• **O que fazer**
• A. Liste os três tipos de obra de teatro descritos no texto base e diga, em poucas palavras, qual é o papel do espectador em cada um.
• B. Com base no texto base, explique em até três frases o que diferencia a terceira classe de obras, na qual se enquadra o espetáculo, das outras duas.
• C. Segundo o texto base, quem apresenta a primeira parte de uma trilogia?
====== Texto base
1800 – O grito da família morta.

Ao longo da minha curta caminhada na cena teatral em Belém pude me deparar com três tipos de obras, todas as três bem distintas e com igual valor artístico. Na primeira o espectador tem diante dos seus olhos todo o desenrolar da história, a sua única missão é observar, o desfecho vem até ele. Na Segunda o espectador é imerso no espetáculo, ele faz parte do ambiente e pode até interagir com os atores, mas não influencia no resultado final. Já a terceira (classe onde esse espetáculo em questão se enquadra) é uma das mais difíceis formas de fazer teatro, é onde o espectador de fato faz parte da ambientação, é corpo artístico tanto quanto os atores, e muitas das vezes, a ele pertence o destino do desfecho. O Coletivo de teatro Zecas, vem apresentar a primeira parte de uma trilogia, e nos mostra o quão profundo pode ser a relação que temos com os lugares em que vivemos.
============
====== Dados fornecidos
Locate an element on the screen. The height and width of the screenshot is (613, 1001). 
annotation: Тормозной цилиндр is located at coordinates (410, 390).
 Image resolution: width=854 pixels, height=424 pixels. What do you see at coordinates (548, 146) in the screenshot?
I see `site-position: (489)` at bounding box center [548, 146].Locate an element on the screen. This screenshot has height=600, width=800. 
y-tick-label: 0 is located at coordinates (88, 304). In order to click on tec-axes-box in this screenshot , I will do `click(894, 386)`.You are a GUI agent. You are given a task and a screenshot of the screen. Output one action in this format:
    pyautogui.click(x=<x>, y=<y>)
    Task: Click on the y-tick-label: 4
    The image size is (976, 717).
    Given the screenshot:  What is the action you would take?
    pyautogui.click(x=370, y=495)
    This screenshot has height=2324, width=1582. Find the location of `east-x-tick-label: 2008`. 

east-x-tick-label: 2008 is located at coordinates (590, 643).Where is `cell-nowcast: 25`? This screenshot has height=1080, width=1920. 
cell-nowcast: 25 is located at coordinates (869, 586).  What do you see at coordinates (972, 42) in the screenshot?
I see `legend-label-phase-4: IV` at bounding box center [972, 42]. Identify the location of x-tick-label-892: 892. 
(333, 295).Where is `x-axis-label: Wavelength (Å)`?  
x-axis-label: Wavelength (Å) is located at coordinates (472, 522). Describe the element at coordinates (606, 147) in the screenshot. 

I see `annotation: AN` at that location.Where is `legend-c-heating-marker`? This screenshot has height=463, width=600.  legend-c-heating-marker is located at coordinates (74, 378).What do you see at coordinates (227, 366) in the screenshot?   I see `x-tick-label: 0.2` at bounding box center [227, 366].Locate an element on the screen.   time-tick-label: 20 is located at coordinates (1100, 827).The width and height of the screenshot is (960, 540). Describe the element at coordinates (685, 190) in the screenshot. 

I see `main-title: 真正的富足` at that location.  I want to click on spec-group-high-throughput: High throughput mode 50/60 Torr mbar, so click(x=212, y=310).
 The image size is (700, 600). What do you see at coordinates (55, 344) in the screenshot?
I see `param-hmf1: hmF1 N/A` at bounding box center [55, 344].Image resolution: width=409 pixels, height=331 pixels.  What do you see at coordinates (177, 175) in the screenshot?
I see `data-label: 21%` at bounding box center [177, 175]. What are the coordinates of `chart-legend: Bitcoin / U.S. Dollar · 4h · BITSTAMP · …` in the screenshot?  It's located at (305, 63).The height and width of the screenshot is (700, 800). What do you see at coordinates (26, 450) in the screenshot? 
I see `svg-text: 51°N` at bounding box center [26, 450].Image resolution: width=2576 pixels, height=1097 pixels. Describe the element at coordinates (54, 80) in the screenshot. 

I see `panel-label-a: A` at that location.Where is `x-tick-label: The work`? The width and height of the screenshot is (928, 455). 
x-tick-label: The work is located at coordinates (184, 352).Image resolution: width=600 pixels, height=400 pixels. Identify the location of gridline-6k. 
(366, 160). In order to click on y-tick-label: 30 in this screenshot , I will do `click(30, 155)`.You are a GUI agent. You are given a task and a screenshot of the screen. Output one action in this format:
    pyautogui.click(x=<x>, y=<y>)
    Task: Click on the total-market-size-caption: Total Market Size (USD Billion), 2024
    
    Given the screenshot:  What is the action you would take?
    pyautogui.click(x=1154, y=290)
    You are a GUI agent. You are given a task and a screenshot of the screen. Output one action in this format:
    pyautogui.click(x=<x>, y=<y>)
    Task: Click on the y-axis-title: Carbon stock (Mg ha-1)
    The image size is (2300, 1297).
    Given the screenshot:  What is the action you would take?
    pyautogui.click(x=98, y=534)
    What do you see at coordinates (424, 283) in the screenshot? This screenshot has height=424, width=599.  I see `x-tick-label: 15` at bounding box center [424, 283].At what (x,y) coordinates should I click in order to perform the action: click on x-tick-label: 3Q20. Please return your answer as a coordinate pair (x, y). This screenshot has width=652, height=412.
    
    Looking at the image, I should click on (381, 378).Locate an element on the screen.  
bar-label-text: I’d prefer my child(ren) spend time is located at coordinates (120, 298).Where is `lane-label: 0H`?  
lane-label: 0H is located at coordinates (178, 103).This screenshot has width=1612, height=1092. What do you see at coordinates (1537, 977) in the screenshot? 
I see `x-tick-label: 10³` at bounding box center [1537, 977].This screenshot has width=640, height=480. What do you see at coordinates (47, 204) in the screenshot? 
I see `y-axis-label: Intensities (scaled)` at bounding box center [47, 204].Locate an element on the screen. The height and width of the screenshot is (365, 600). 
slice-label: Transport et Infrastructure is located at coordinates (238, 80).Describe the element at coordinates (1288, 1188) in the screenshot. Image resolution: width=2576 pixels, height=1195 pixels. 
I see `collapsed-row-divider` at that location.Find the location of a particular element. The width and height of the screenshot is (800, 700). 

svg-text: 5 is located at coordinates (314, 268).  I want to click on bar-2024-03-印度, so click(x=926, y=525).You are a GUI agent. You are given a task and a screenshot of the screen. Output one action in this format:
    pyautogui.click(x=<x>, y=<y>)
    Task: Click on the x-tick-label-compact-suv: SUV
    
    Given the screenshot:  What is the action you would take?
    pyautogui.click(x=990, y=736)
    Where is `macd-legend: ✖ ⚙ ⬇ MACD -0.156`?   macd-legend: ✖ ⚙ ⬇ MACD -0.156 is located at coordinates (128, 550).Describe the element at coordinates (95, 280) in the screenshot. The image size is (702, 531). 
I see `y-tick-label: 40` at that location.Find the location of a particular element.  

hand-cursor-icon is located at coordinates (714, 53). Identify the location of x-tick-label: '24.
============
• **Respostas escritas**
• A.
1. Primeiro tipo: o espectador só observa a história se desenrolar diante dele, e o desfecho vem até ele.
2. Segundo tipo: o espectador fica imerso no espetáculo, faz parte do ambiente e pode até interagir com os atores, mas não influencia o resultado final.
3. Terceiro tipo: o espectador faz parte da ambientação, é corpo artístico tanto quanto os atores e, muitas vezes, decide o desfecho.

• B. Na terceira classe, o espectador faz parte de fato da ambientação e é tão corpo artístico quanto os atores. Além disso, muitas vezes cabe a ele o destino do desfecho. Nas outras duas, ele apenas observa ou interage sem influenciar o resultado final.

• C. O Coletivo de teatro Zecas.